Monday, May 28, 2012

Memorial Day: Dulce et Decorum Est

(Soldiers carry a wounded comrade through a swampy area, 1969)

If you do nothing else this Memorial Day, read the following poem by Wilfred Owen.
Dulce et Decorum Est

Bent double, like old beggars under sacks,
Knock-kneed, coughing like hags, we cursed through sludge,
Till on the haunting flares we turned our backs,
And towards our distant rest began to trudge.
Men marched asleep. Many had lost their boots,
But limped on, blood-shod. All went lame; all blind;
Drunk with fatigue; deaf even to the hoots
Of gas-shells dropping softly behind.

Gas! GAS! Quick, boys!—An ecstasy of fumbling
Fitting the clumsy helmets just in time,
But someone still was yelling out and stumbling
And flound’ring like a man in fire or lime.—
Dim through the misty panes and thick green light,
As under a green sea, I saw him drowning.

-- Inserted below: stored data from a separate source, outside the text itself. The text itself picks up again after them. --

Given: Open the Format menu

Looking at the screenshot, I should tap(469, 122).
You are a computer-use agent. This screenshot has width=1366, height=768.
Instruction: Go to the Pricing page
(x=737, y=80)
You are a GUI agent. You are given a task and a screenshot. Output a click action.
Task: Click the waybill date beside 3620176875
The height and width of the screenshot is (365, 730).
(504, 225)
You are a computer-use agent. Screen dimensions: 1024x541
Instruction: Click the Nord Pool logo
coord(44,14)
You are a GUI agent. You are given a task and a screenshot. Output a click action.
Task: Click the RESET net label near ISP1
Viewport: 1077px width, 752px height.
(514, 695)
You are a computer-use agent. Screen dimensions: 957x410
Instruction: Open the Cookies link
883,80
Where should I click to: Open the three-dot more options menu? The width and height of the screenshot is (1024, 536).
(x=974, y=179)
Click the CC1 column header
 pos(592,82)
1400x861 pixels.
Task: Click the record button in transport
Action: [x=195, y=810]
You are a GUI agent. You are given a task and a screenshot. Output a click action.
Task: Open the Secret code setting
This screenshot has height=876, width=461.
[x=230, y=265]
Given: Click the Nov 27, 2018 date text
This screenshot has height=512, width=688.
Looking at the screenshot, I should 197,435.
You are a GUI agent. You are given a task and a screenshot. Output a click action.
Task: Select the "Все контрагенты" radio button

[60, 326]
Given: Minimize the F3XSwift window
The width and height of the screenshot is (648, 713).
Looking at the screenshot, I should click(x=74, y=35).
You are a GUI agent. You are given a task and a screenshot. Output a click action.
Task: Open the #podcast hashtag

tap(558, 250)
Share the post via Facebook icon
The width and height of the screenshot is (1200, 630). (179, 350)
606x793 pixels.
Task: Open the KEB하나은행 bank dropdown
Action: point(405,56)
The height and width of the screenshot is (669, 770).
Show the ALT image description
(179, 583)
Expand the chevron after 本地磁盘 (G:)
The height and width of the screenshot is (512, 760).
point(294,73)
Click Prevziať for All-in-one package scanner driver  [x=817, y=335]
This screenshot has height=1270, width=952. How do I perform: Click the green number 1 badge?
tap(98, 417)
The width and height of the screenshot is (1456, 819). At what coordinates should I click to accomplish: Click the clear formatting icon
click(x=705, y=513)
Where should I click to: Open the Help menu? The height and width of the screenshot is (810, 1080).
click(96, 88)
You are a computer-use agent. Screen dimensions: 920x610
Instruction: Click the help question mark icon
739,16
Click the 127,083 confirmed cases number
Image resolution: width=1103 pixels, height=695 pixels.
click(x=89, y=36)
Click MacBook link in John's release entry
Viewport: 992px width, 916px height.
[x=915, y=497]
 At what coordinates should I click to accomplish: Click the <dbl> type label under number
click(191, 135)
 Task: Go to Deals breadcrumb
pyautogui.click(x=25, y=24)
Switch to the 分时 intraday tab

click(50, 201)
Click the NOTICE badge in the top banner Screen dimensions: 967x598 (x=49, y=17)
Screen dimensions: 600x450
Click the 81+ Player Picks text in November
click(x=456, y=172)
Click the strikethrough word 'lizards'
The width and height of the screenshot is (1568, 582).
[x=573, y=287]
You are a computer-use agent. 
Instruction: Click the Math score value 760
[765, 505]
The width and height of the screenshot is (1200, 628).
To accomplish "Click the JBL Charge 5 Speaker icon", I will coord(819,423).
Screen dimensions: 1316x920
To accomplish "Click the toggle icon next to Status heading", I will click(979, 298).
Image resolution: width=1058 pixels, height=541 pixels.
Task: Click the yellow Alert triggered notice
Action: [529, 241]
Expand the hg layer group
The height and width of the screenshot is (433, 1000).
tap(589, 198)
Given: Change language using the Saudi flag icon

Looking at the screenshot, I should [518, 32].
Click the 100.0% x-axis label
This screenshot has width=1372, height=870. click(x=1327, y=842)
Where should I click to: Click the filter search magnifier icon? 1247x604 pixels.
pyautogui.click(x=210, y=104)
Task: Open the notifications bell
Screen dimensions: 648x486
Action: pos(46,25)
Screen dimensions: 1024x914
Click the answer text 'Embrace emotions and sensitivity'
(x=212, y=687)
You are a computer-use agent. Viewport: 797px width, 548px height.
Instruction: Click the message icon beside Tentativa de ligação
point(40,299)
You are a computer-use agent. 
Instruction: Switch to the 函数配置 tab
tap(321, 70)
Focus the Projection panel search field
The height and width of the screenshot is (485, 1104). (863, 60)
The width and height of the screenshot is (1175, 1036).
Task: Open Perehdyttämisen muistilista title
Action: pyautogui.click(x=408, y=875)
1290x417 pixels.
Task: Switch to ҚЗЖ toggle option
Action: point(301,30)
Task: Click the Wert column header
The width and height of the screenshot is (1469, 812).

In all my dreams before my helpless sight,
He plunges at me, guttering, choking, drowning.

If in some smothering dreams, you too could pace
Behind the wagon that we flung him in,
And watch the white eyes writhing in his face,
His hanging face, like a devil’s sick of sin;
If you could hear, at every jolt, the blood
Come gargling from the froth-corrupted lungs,
Obscene as cancer, bitter as the cud
Of vile, incurable sores on innocent tongues,—
My friend, you would not tell with such high zest
To children ardent for some desperate glory,
The old Lie: Dulce et decorum est
Pro patria mori.

In a letter home, Owen translated the Latin phrase from Horace as: “It is sweet and meet to die for one’s country.” Wilfred Owen died in combat in World War I. He was twenty-five.

I remember exactly where I was when I first read Dulce et Decorum Est: in a Brit Lit survey class at Grinnell College, with sun coming over the page of my Norton anthology from the window behind me. If this is your first time reading the poem, maybe it will haunt you too.